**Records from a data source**
#####
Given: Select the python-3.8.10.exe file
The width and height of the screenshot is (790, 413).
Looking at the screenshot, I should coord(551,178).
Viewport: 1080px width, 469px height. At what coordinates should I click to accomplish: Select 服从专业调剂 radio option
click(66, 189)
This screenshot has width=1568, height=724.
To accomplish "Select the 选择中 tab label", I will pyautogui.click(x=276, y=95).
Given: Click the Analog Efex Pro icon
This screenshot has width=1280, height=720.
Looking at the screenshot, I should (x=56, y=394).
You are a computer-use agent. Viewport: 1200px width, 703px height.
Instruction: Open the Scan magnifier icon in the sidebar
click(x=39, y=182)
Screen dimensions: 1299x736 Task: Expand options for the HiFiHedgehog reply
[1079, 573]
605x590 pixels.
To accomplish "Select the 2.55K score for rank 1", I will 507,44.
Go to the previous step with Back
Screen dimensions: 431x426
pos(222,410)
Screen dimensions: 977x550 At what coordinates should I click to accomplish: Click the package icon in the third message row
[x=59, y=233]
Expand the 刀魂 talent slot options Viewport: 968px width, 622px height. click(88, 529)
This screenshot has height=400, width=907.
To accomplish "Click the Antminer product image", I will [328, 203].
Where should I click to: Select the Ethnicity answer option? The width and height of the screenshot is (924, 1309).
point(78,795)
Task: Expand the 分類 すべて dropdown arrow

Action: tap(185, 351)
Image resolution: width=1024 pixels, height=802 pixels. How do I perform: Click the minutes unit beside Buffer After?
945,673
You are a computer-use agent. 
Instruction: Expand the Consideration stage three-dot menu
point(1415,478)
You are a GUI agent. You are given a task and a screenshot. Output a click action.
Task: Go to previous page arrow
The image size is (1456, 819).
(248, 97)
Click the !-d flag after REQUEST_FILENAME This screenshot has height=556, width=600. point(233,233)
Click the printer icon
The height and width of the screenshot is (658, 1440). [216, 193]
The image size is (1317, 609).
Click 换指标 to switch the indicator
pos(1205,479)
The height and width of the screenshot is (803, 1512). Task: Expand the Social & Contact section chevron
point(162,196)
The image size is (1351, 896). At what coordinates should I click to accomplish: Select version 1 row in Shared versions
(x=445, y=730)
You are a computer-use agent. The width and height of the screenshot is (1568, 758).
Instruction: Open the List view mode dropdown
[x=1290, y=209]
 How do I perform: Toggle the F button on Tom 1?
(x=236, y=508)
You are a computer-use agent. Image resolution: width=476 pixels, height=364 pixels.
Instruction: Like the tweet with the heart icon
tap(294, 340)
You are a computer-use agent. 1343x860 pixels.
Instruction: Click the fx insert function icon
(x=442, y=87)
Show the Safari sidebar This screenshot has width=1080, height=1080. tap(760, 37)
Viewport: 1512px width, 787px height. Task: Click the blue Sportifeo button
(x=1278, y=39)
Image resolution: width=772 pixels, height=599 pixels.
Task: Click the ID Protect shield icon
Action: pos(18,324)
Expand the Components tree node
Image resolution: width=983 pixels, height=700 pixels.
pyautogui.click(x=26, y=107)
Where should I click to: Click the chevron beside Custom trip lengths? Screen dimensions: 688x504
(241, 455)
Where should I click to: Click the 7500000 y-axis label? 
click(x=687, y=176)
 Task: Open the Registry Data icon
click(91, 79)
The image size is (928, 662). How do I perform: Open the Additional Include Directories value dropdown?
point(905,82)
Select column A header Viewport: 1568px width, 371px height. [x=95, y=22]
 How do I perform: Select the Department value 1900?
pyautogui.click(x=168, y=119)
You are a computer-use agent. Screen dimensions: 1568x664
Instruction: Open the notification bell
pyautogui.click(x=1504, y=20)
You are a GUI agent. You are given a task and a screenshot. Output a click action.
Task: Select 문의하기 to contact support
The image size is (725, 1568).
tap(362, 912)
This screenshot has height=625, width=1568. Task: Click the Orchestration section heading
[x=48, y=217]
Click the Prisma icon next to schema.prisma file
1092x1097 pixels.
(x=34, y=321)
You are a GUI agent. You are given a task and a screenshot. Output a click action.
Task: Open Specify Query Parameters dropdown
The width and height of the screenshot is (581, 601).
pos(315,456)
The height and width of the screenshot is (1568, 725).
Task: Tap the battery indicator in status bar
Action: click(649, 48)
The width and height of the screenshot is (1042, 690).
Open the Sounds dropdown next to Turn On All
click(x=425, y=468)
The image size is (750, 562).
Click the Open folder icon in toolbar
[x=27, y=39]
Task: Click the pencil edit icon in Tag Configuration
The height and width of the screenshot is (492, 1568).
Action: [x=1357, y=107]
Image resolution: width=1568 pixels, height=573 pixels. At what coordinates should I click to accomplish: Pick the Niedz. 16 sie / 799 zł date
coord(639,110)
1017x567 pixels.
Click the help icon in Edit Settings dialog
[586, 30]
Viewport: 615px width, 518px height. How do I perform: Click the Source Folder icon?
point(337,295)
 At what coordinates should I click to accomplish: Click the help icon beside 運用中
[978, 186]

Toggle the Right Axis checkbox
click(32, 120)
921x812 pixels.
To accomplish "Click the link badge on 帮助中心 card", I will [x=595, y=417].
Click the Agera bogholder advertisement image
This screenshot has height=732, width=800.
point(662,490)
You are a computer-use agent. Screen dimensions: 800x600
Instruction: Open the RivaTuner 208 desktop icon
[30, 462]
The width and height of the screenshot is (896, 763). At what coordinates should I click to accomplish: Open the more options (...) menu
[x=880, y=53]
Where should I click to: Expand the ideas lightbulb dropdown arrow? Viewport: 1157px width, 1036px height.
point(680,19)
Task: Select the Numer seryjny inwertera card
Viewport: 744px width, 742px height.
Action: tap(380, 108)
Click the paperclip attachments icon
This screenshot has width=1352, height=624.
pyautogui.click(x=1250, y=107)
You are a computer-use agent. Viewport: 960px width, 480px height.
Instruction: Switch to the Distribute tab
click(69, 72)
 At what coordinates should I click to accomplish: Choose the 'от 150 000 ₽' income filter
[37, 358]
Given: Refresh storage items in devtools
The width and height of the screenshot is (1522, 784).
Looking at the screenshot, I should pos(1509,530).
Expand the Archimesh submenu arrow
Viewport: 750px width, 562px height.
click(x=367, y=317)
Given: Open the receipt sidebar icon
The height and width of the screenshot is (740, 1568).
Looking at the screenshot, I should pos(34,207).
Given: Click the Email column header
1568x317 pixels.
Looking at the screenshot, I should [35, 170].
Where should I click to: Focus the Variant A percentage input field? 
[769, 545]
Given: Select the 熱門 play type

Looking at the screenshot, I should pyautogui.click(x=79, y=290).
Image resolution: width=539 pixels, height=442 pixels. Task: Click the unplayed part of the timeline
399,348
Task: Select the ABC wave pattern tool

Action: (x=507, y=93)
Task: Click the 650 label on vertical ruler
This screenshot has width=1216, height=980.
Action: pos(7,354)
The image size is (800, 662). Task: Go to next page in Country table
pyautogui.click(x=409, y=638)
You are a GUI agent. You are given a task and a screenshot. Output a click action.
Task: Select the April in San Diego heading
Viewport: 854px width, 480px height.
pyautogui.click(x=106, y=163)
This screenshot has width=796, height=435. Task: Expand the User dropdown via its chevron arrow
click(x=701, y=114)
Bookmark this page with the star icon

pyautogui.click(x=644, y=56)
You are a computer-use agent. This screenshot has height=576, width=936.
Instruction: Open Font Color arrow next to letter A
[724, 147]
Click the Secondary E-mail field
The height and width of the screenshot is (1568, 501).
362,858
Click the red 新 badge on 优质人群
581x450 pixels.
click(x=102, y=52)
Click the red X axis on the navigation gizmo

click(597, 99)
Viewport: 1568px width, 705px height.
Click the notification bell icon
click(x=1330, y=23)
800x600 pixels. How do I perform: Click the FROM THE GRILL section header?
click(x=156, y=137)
#####
**Work instruction**
Among the entries above, the line containing "The width and height of the screenshot is (790, 413).", the line containing "This screenshot has width=1568, height=724.", and all lines between them are to be restated word for word; nothing else belongs in the reply.

**Output**
The width and height of the screenshot is (790, 413).
Looking at the screenshot, I should coord(551,178).
Viewport: 1080px width, 469px height. At what coordinates should I click to accomplish: Select 服从专业调剂 radio option
click(66, 189)
This screenshot has width=1568, height=724.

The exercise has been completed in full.